Fig. 3: Agreement between simulations and SAXS data for multidomain proteins.

Mean radii of gyration (R_g) calculated from simulations plotted against R_g determined from Guinier fits to SAXS data for (a) simulations with unmodified Martini 3, (b) simulations with protein-water interactions in Martini 3 rescaled by λ_PW = 1.10, and (c) simulations with protein-protein interactions in Martini 3 rescaled by λ_PP = 0.88. Error bars on the experimental R_g-values were determined using Atsas AUTORG and represent a fitting error from the Guinier fit plus a standard deviation over possible selections of the Guinier region. The diagonal is shown as a dashed line and a linear fit with intercept 0 weighted by experimental errors is shown as a solid line. Pearson correlation coefficients (r_P) with standard error of the mean from bootstrapping with 9999 resamples are shown on the plots. d Reduced χ² to experimental SAXS intensities given by SAXS intensities calculated from unmodified Martini 3 simulations (blue) and Martini 3 simulations with protein-water interactions rescaled by λ_PW = 1.10 (orange) or protein-protein interactions rescaled by λ_PP = 0.88 (green). Mean and standard error of the mean over all 15 proteins are shown on the plot.
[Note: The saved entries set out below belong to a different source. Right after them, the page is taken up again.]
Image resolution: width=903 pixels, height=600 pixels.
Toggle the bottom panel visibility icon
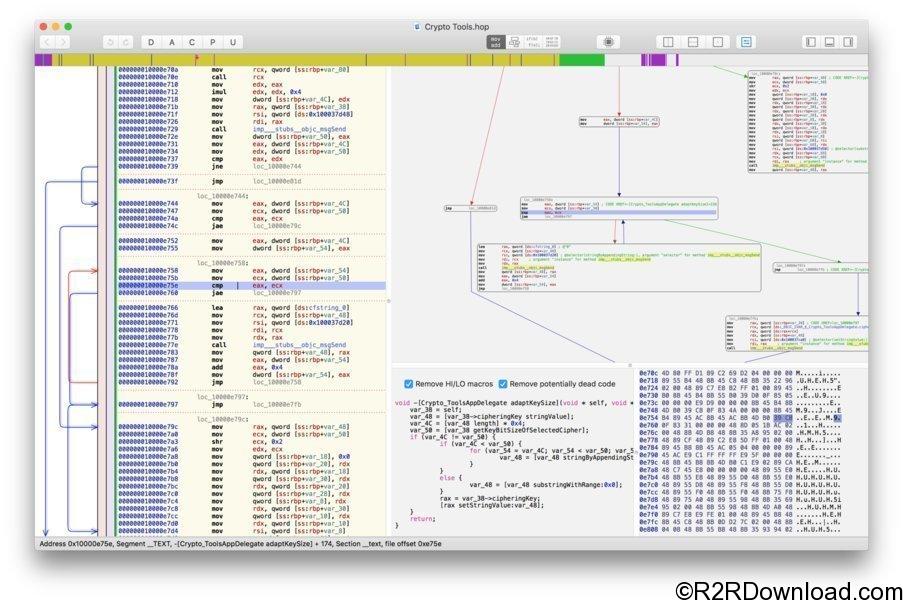pos(829,41)
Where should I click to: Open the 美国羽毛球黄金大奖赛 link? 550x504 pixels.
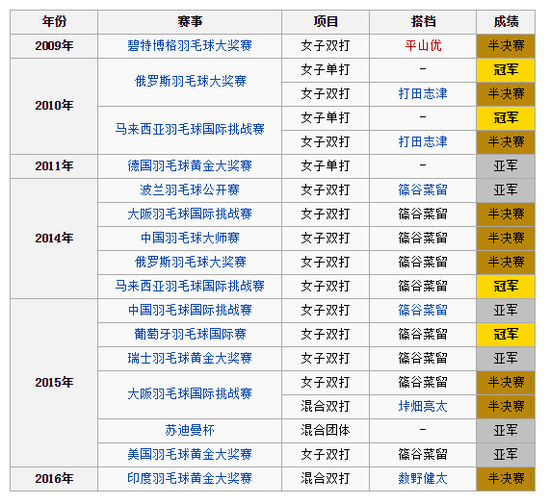point(189,455)
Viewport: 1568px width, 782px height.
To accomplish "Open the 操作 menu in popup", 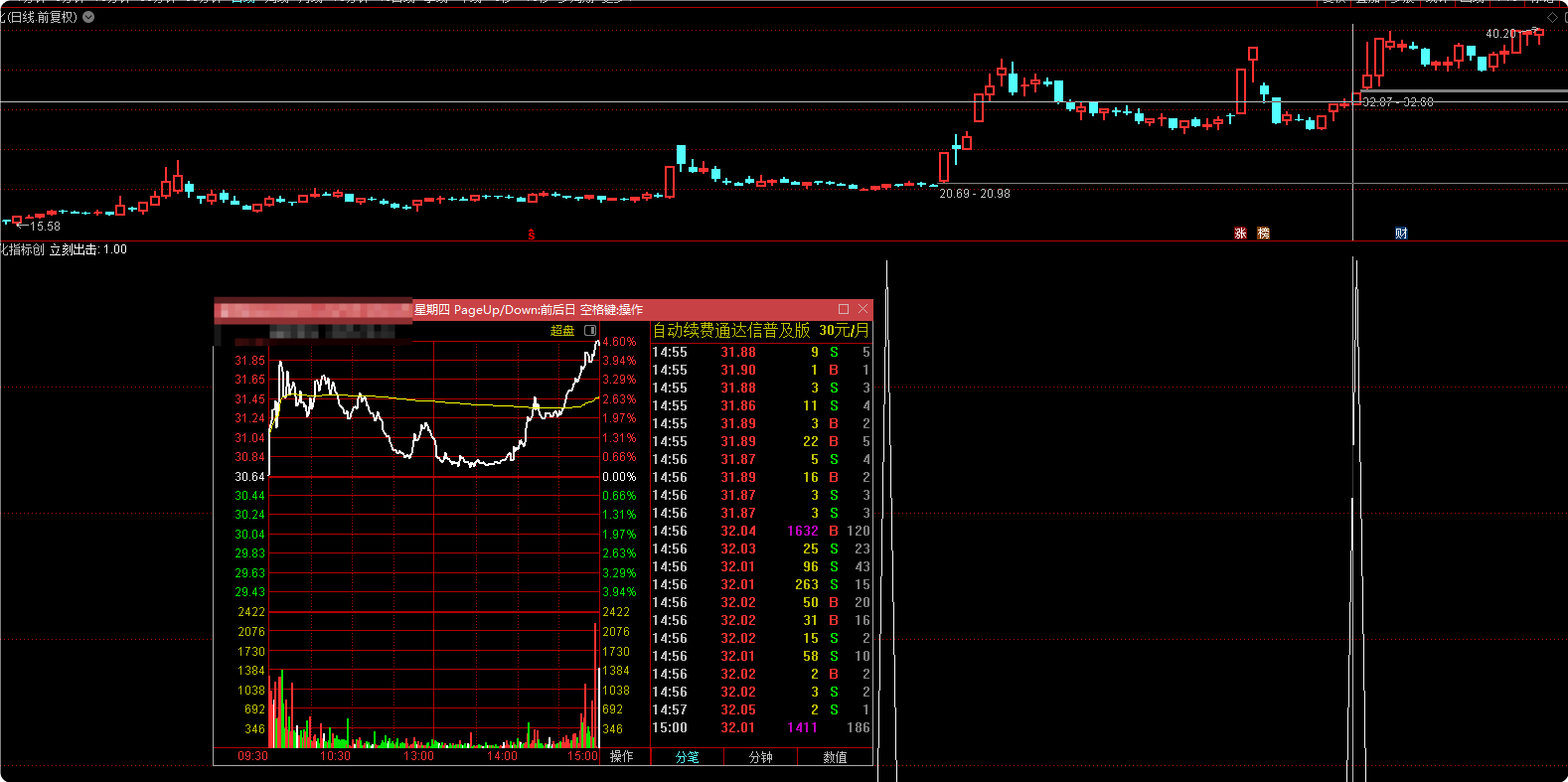I will pos(622,756).
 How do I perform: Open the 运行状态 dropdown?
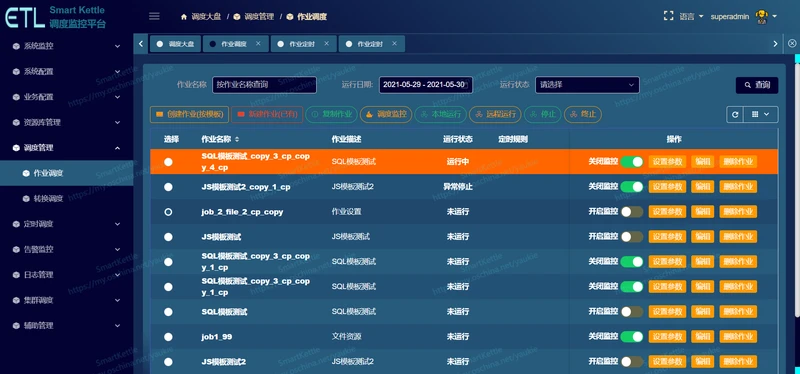[x=587, y=85]
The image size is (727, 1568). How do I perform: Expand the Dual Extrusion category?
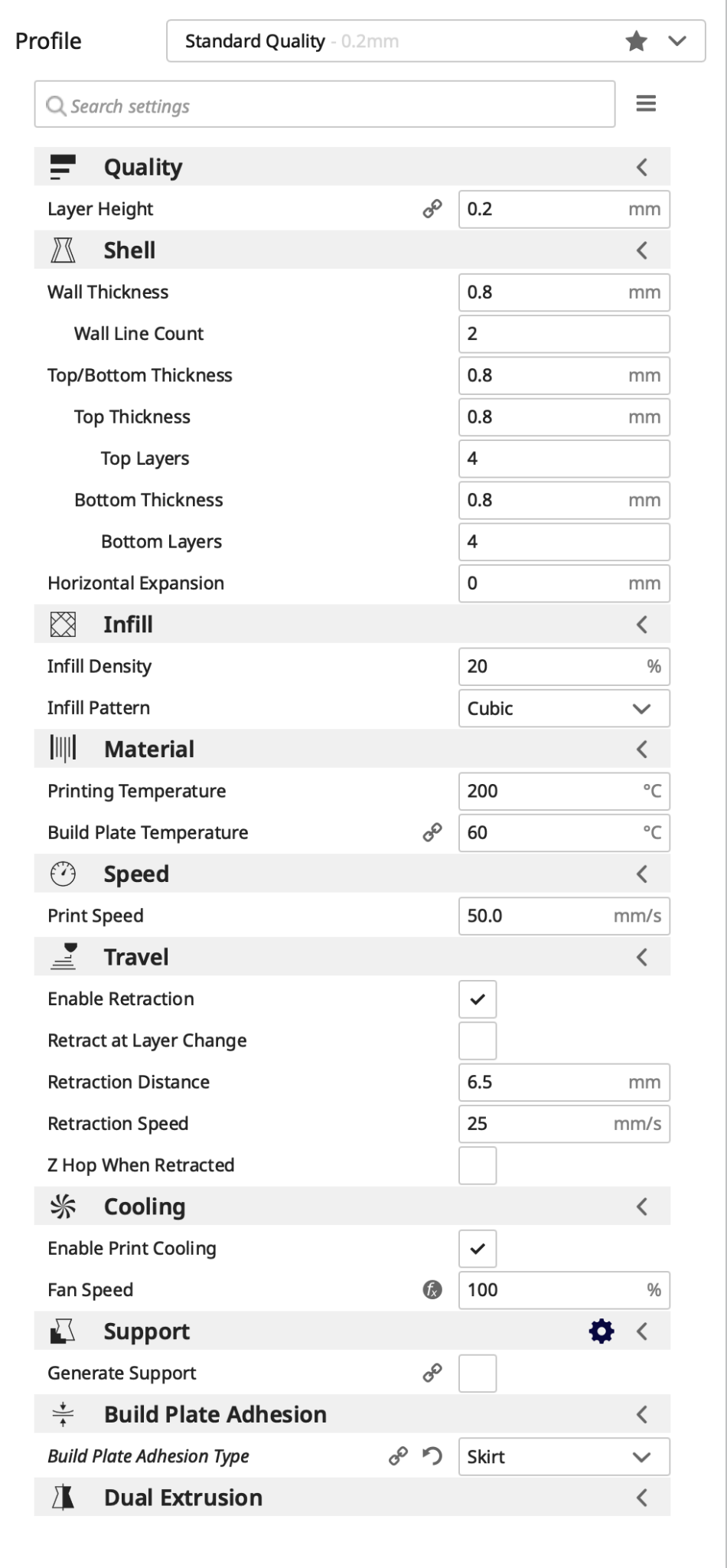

Note the logarithmic scale for \({\chi }_{r}^{2}\). e Representative conformation of TIA1 with an R_g corresponding to the average R_g in (blue) simulations with unmodified Martini 3, (orange) simulations with protein-water interactions in Martini 3 rescaled by λ_PW = 1.10, and (green) simulations with protein-protein interactions in Martini 3 rescaled by λ_PP = 0.88. Simulations of hnRNPA1, hisSUMO-hnRNPA1 and TIA1 with λ_PW = 1.10 were taken from Thomasen et al.⁷. Source data are provided as a Source Data file.